10 meses, 305 días, 7.320 horas,
439.200 minutos.
El corazón late muy deprisa en una
celda. Cada minuto que pasa, un poquito más. En sentido inverso a la fortaleza
del músculo cardíaco que aguijoneado por millones de alfileres insensibles van cortocircuitando
el latir acompasado y extenuando las energías vitales, ya escasas. Imagino tus
manos apretando tu pecho fuertemente en un intento de evitar su explosión. Tu
cerebro embotado, con sus funciones en suspenso tras la noticia.
No sales.
Te repetías mil veces a ti mismo que
no sucedería, que los arcanos insensibles y justicieros, no cederían. Pero mil
veces más te ilusionabas.
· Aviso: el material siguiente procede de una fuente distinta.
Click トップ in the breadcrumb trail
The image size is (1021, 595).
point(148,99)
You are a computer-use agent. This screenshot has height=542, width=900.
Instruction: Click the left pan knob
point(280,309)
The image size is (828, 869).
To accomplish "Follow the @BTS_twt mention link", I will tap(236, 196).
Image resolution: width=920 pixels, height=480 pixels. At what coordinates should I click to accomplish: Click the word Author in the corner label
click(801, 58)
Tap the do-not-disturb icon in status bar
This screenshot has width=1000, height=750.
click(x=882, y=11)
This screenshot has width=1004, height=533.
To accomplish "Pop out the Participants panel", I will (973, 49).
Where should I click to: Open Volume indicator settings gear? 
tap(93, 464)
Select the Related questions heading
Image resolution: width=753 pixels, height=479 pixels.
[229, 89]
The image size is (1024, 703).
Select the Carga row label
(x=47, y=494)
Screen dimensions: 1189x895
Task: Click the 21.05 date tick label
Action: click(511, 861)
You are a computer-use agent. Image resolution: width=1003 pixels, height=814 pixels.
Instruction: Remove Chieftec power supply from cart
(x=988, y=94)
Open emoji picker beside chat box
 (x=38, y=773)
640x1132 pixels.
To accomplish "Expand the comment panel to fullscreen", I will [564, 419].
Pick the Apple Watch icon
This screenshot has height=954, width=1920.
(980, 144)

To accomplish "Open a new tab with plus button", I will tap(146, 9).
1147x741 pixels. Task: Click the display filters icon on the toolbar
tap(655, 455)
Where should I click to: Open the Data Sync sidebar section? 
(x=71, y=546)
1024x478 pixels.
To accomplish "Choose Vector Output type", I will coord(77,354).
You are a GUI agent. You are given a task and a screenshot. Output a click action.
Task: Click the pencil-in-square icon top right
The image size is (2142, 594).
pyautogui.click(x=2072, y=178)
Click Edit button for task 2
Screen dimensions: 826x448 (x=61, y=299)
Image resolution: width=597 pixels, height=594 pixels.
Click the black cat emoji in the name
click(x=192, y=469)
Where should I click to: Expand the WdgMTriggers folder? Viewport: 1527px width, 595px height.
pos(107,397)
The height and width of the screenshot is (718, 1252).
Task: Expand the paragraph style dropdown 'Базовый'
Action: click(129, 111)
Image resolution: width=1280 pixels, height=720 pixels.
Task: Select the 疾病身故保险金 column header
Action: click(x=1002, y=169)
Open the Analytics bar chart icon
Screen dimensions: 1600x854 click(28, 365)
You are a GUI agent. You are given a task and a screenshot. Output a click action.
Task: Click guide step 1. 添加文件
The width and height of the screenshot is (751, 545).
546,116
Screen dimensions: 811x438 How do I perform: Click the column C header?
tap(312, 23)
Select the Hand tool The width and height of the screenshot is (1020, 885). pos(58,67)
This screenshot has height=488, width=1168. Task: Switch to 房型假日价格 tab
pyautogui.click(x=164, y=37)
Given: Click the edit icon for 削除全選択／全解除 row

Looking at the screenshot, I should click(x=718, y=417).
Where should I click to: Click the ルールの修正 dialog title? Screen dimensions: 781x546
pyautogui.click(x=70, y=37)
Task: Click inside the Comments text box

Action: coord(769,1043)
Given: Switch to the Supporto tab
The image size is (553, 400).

Recreabas en tu mente ese momento liberador, ese
abrazo maternal, esos brazos retoños tuyos, esas manos fraternales, esos puños
blandientes a los vientos, esas enseñas bicolores.
La pesadilla sigue.
Los corderos no pueden con el lobo.
¡Cuánto cordero y cuánto lobo! y ¡Cuánto lobo con piel de cordero!. No ha
podido ser. No lo hemos conseguido.
¿Qué te podemos decir? ¿Qué palabras
pueden siquiera aliviar un poco tu corazón maltratado? ¿Qué palabras de ánimo
podemos dar a los tuyos? ¿Qué hacer?
La noche negra se alarga.
Secuestrado a la vida, el tiempo
implacable agota ilusiones, esperanzas y energías. Anhelas los simples detalles
más cotidianos en este universo de cuatro paredes. Muros que quieren negarte la
visión del cielo, el calor de los tuyos y el oxígeno de la lucha.
El viento no se puede atrapar.
Deberás levantarte una vez más,
deberemos reponernos. La derrota no es una opción. Cerraremos todos, junto a ti,
nuestros ojos y miraremos al espacio sideral. Uniremos fuerte nuestras bocas,
con la tuya, para atravesar con gritos ultrasónicos las murallas. Taparemos
contigo nuestros oídos para que la voz del desánimo no cunda. Elevaremos con
fuerza nuestros puños, con el tuyo, para romper la tiranía de la injusticia.
Uniremos tus manos con las del pueblo para construir nuestra quimera.
“Mucho más temprano que
tarde, se abrirán las grandes alamedas por donde pase el hombre libre para construir una sociedad
mejor" Salvador
Allende.
*A
Andrés y familia, con todo el cariño y el respeto del mundo.